PENNY STANDISH, PLAINTIFF,
v.
MICHAEL J. ASTRUE, COMMISSIONER OF SOCIAL SECURITY, DEFENDANT.

The opinion of the court was delivered by: John E. Mcdermott United States Magistrate Judge

MEMORANDUM OPINION AND ORDER AFFIRMING DECISION OF COMMISSIONER

PROCEEDINGS

On June 9, 2011, Penny Standish ("Plaintiff or Claimant") filed a complaint seeking review of the decision by the Commissioner of Social Security ("Commissioner") denying Plaintiff's application for Social Security Disability Insurance benefits and Supplemental Security Income benefits. The Commissioner filed an Answer on September 8, 2011. On November 16, 2011, the parties filed a Joint Stipulation ("JS"). The matter is now ready for decision.

Pursuant to 28 U.S.C. § 636(c), both parties consented to proceed before this Magistrate Judge. After reviewing the pleadings, transcripts, and administrative record ("AR"), the Court concludes that the Commissioner's decision should be affirmed and this action dismissed with prejudice.

BACKGROUND

Plaintiff is a 59 year old female who applied for Social Security Disability Insurance benefits on August 4, 2008, and Supplemental Security Income benefits on July 29, 2008, both applications alleging disability beginning June 25, 2008. (AR 9.) Plaintiff has not engaged in substantial gainful activity since that date. (AR 11.)

Plaintiff's claims were denied initially on November 26, 2008, and on reconsideration on January 6, 2009. (AR 9.) Plaintiff filed a timely request for hearing, which was held before Administrative Law Judge ("ALJ") Kevin M. McCormick on April 21, 2010, in Orange, California. (AR 9, 32-60.) Claimant appeared and testified at the hearing, and was represented by counsel. (AR 9.) Vocational expert ("VE") Jeanine Metildi and Mr. Edward Harvey, Plaintiff's supporting witness, also appeared and testified at the hearing. (AR 9.)

The ALJ issued an unfavorable decision on August 20, 2010. (AR 9-18.) The Appeals Council denied review on April 6, 2011. (AR 1-4.)

DISPUTED ISSUES

As reflected in the Joint Stipulation, Plaintiff raises the following disputed issues as grounds for reversal and remand:

1. Whether the ALJ properly considered the April 21, 2010, testimony of Plaintiff's friend, Ed Harvey. (AR 53-56.)

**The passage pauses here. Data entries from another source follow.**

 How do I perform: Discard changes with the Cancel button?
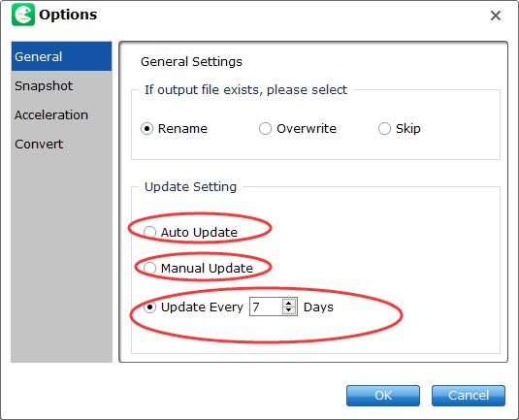coord(469,396)
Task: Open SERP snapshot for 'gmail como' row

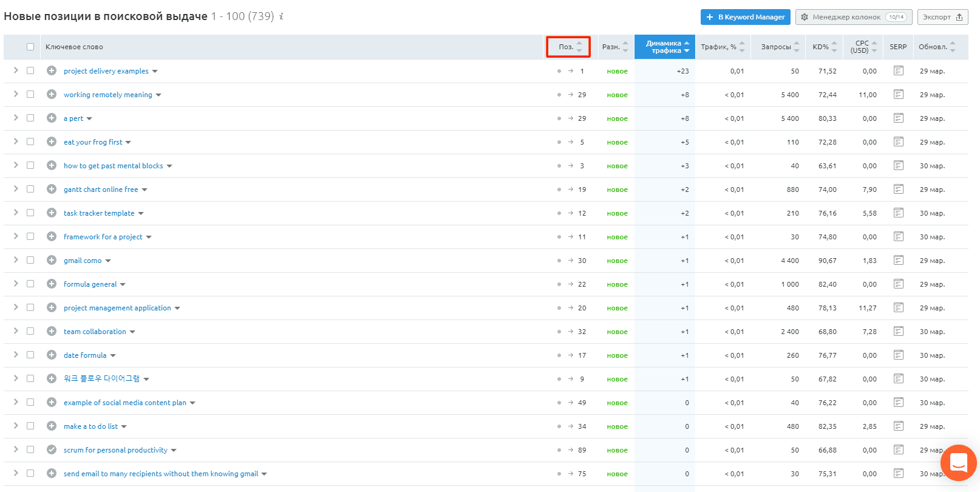Action: (898, 261)
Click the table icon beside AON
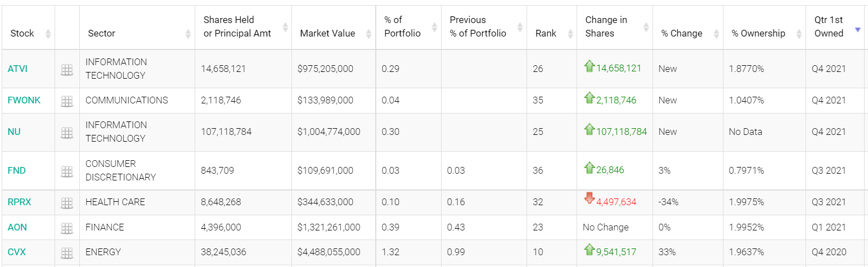 [67, 228]
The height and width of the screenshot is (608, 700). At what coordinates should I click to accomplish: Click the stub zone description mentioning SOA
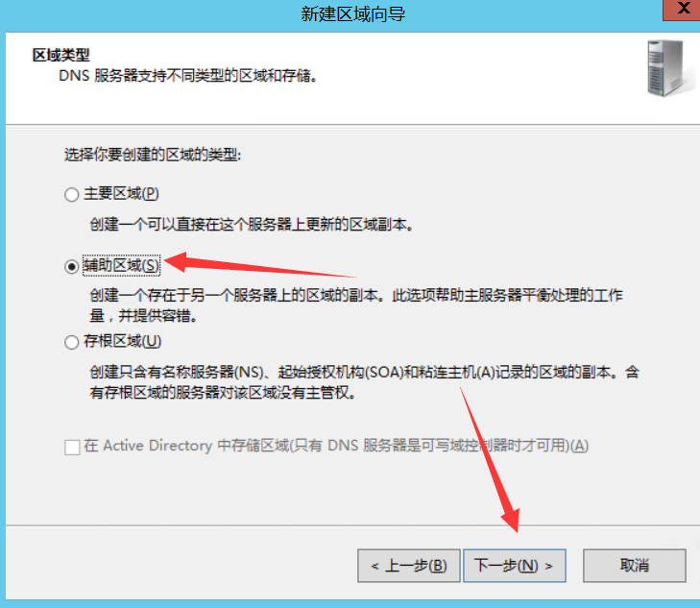(364, 382)
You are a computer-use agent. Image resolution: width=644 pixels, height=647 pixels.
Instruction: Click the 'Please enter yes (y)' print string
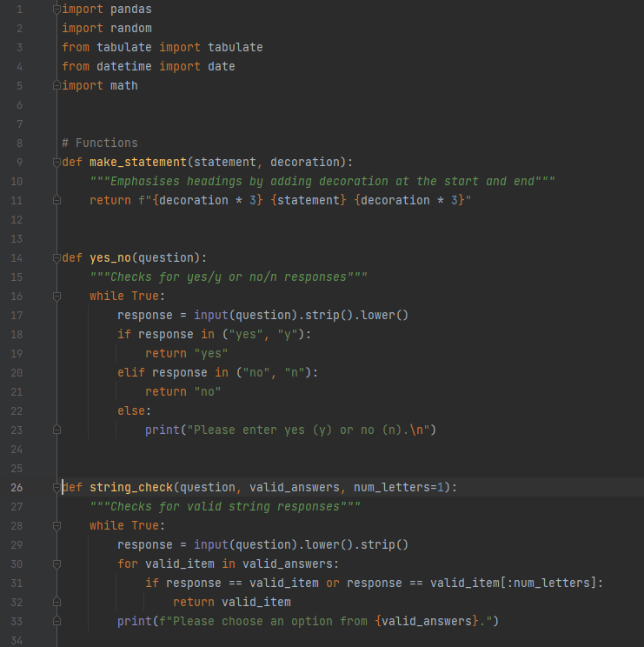coord(311,430)
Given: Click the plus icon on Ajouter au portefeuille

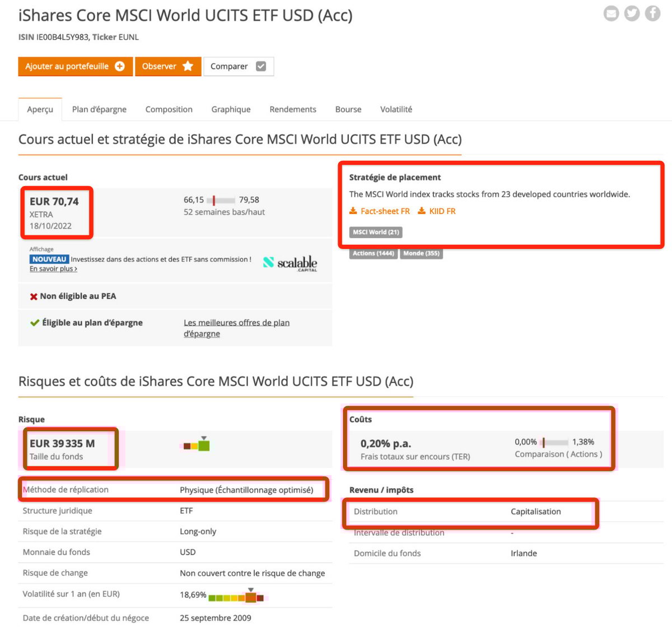Looking at the screenshot, I should 120,66.
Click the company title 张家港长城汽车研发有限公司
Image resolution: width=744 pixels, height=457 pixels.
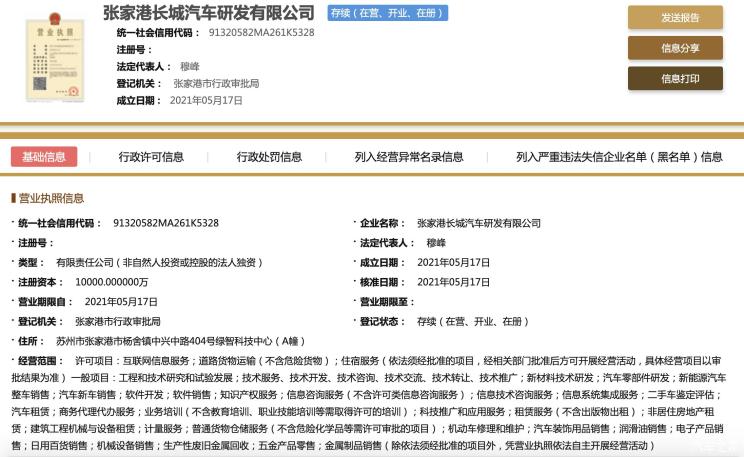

2. Whether the ALJ has properly considered Plaintiff's ability to perform other work in the national economy. (AR 17.)

STANDARD OF REVIEW

Under 42 U.S.C. § 405(g), this Court reviews the ALJ's decision to determine whether the ALJ's findings are supported by substantial evidence and free of legal error. Smolen v. Chater, 80 F.3d 1273, 1279 (9th Cir. 1996); see also DeLorme v. Sullivan, 924 F.2d 841, 846 (9th Cir. 1991) (ALJ's disability determination must be supported by substantial evidence and based on the proper legal standards).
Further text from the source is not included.